There is perhaps a parallel there with Rapson’s most recent achievement in the student movement: the first, tentative steps towards re-establishing an independent National Union of Students for Scotland. Although the idea has been discussed on a number of occasions since the Scottish Union of Students merged into NUS UK in 1971, it was only this month that it was formally endorsed by NUS Scotland’s conference on the foot of a motion written by Rapson and brought to the conference through his students’ union. A joint statement issued after the conference by the presidents of NUS Scotland and NUS UK affirms: “We will ensure that the will of this conference is taken forward in good faith and with our full support and enthusiasm.” From Rapson’s perspective, this step is part of the project of democratising the student movement in Scotland.
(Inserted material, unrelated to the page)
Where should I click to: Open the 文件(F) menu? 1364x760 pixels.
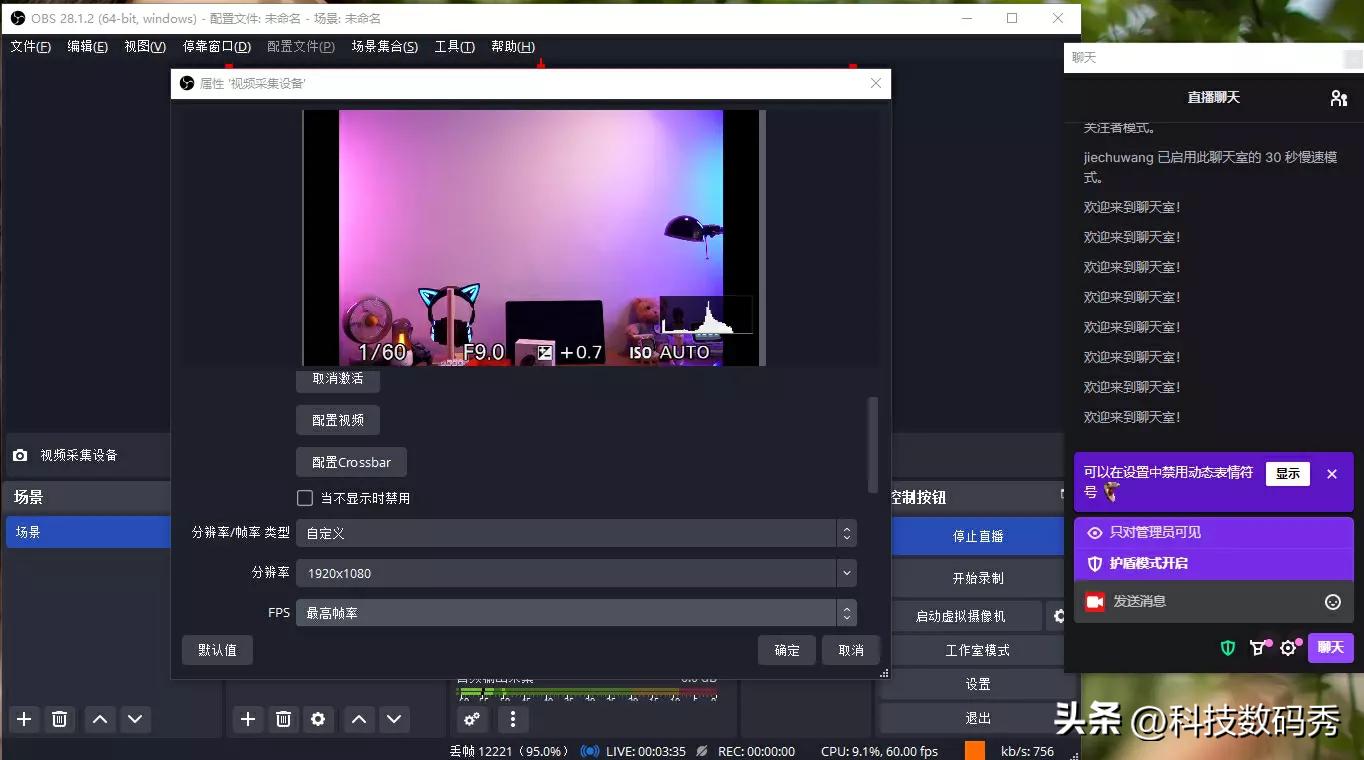point(30,46)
He explains: “NUS Scotland at the moment has political autonomy. It can say what it believes and it can have a different position from NUS Wales or NUS-USI in Northern Ireland, and NUS UK centrally. But it doesn’t have organisational or structural autonomy, it doesn’t have its own resources.” He welcomed Matt Crilly, the outgoing president of NUS Scotland and one of Rapson’s predecessors as president of Strath Union, speaking in favour of his proposal at conference, particularly because he highlighted that the Union of Students in Ireland (USI) has ten times as many full-time elected officers as NUS Scotland despite representing fewer students overall. “We don’t really have a National Union of Students in Scotland,” Rapson posits. “We have a brand with a spokesperson – and that isn’t necessarily what the student movement needs or deserves in Scotland.”
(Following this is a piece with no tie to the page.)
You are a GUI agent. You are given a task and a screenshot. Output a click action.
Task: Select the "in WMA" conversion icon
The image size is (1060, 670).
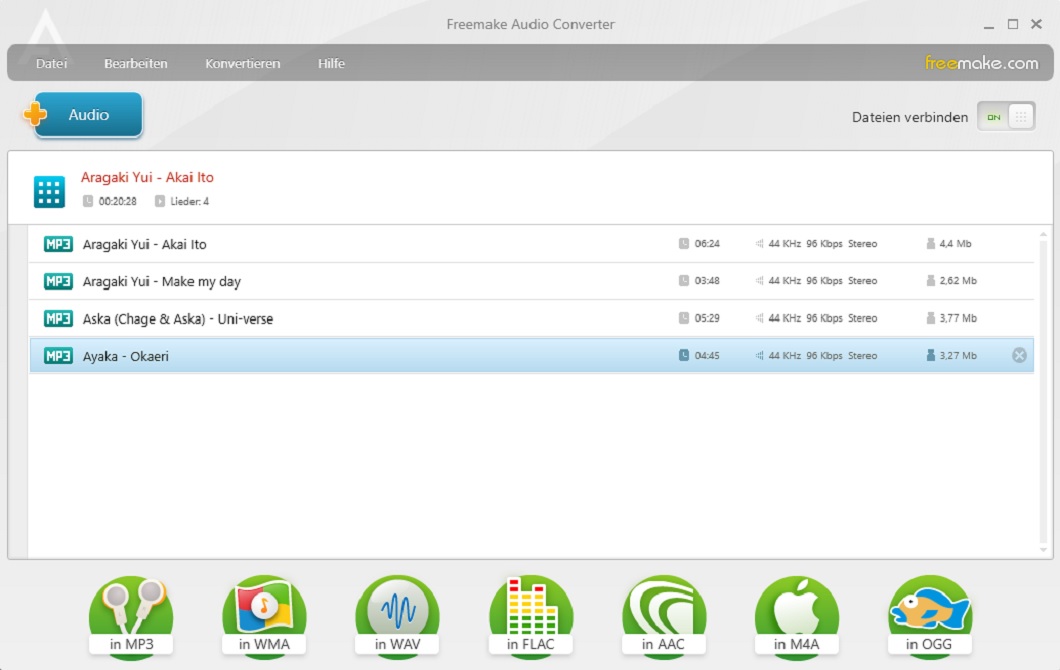(x=264, y=610)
Any change in NUS Scotland’s status is unlikely to happen quickly, which Rapson seems relaxed about. “It needs to go through years of a process, but that process gives us time to have a national conversation about what we want a new union to look like,” he suggests. “It’s not about going independent for independence’s sake, it’s not about replicating NUS UK but on a Scottish level – it’s about doing things differently and creating a national union that is more engaging, not just for student unions but students as well. It’s about directly connecting with students so they know they have a national union that fights for their rights as students and ensures that they’re treated fairly by the government and universities and colleges.”
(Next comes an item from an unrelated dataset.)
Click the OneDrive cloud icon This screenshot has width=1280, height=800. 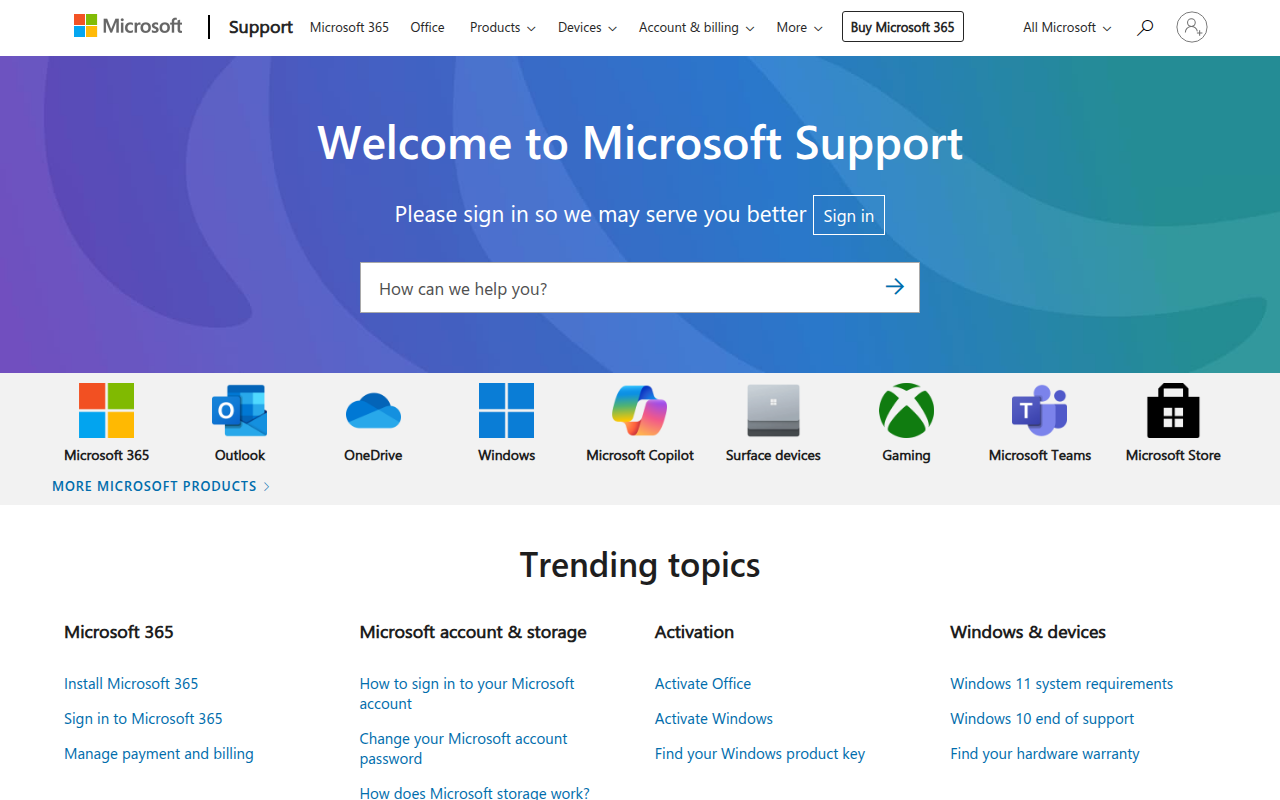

Likewise, he believes that Glasgow City Council could do more to engage with young people and students. One way he proposes to do so is by embracing policies that recognise the urgency of the climate crisis, which he identifies as “the biggest battle of my generation’s lifetime”. Many of Rapson’s ideas have a “climate connection”, whether that’s his ambitious proposal to replace the M8 in the city centre with a high-density urban street (“because it’s better for people who live in Glasgow, and it’s better for the planet”) or his support for a massive expansion of free public transport overseen by a new publicly-owned and democratically accountable Strathclyde Transport Authority, which he contrasts to other parties’ proposals for a franchising model that would still allow private companies to be involved (“I’m in favour of going full hog – there’s no point taking a half measure”). His assessment of the SNP administration’s record is withering. “They made a lot of big promises about the transformational impact they would have in Glasgow and I haven’t seen it,” he says.

“People should vote for me on May 5th because if I’m elected to Glasgow City Council, I’ll provide a strong voice for young people and students, and more than that – everyday, ordinary Glaswegians – and I’ll bring a drive and determination for the council to work towards getting shit done,” Rapson promises. “We need to move Glasgow forward in a direction and at a speed of pace that’s needed. It’s not enough to just paddle in the water when the rest of the world is sinking. We need to push ahead and drive Glasgow forward.”